The Route configuration will be simple as well, from Manage, Virtual Hosts, Routes, add Route. Name the route and under List of Routes click Configure, then Add Item. Leave most settings as they are, and under Actions, choose Destination List, then click Configure. Under Origin Pools and Weights, click Add Item. Under Cluster with Weight and Priority select the cluster we created previously, leave Weight as null for this configuration, then click Apply, apply again, apply again, Apply again, Save and Exit.

 

Now we can Finally create a Virtual Host. 

Virtual Host

Under Manage, Virtual Host, Select Virtual Host, then Click Add Virtual Host.

There are a ton of options here, but we only care about a couple. Give the Virtual Host a name.

  • Proxy Type: UDP Proxy
  • Advertise Policy: previously created policy

Moment of Truth, Again

Now that we have our services published we can give them a test.  Since they are currently on a non standard port, and most systems dont let us specify a port in default configurations we need to test with dig, nslookup, etc.
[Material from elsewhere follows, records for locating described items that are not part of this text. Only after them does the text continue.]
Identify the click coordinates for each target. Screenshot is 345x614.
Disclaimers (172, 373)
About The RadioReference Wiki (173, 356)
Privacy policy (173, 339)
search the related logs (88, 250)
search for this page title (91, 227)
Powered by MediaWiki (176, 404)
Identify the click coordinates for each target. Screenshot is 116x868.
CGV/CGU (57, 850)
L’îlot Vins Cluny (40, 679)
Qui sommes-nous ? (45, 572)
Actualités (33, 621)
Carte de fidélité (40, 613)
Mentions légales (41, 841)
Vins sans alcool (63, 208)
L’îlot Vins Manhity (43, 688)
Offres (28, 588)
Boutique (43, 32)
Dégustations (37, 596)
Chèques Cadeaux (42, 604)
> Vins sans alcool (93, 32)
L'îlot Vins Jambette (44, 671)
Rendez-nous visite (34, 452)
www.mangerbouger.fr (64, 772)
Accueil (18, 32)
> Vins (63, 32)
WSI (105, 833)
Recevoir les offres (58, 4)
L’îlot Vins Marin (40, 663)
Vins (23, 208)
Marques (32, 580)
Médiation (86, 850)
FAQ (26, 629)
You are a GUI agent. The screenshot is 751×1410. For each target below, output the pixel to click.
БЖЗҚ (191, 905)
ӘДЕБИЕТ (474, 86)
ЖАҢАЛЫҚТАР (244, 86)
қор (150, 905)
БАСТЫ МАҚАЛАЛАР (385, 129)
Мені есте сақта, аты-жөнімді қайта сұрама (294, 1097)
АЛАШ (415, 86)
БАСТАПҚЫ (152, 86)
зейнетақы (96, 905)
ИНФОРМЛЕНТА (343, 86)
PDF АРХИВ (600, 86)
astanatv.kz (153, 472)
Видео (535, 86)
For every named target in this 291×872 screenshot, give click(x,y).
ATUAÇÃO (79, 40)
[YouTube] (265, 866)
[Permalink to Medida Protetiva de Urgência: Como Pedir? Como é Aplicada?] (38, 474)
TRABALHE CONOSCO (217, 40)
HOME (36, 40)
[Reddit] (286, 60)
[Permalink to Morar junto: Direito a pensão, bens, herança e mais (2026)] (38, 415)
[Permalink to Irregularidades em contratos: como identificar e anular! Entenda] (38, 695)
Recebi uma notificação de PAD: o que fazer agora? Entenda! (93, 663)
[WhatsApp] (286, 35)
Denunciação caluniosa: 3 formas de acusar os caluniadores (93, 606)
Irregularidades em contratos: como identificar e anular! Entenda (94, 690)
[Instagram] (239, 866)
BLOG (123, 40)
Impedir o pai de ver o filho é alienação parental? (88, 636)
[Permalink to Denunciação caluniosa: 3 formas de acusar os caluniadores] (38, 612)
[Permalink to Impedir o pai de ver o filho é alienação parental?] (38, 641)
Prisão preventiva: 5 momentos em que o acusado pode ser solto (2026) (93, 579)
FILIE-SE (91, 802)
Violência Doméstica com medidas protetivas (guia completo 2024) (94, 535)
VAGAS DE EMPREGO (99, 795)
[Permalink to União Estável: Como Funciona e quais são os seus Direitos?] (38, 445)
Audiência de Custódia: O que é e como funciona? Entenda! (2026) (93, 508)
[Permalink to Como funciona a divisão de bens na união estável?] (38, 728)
To test TCP with nslookup:

nslookup -port=5553 -vc google.com 192.168.125.229       
Server:		192.168.125.229
Address:	192.168.125.229#5553

Non-authoritative answer:
Name:	google.com
Address: 142.251.40.174

To test UDP with nslookup:

nslookup -port=5553 google.com 192.168.125.229 
Server:		192.168.125.229
Address:	192.168.125.229#5553

Non-authoritative answer:
Name:	google.com
Address: 142.251.40.174

 

IP Tables for Non-Standard DNS Ports

If we wanted to use the nonstandard port tcp/udp dns on Linux or MacOS, we can use IPTABLES to forward all the traffic for us.  There isnt a way to set this up in Windows OS today, but as in Part 1, Windows Server 2022 supports encrypted DNS over HTTPS, and it can be pushed as policy through Group Policy as well.

iptables -t nat -A PREROUTING -i eth0 -p udp –dport 53 -j DNAT –to XXXXXXXXXX:5553
iptables -t nat -A PREROUTING -i eth0 -p udp –dport 53 -j DNAT –to XXXXXXXXXX:5553
iptables -t nat -A PREROUTING -i eth0 -p tcp –dport 53 -j DNAT –to XXXXXXXXXX:5553
iptables -t nat -A PREROUTING -i eth0 -p tcp –dport 53 -j DNAT –to XXXXXXXXXX:5553​

Conclusion

I hope this helps with a common use-case we are hearing every day, and shows how simple it is to deploy workloads into our Managed Namespaces.

Updated Nov 15, 2022
Version 2.0
  • Thanks for the article Coleman! I have followed this multiple times now over the last year.

  • UPDATE: As of May Release, you can now advertise on port 53 on a CE on a custom VIP/IP.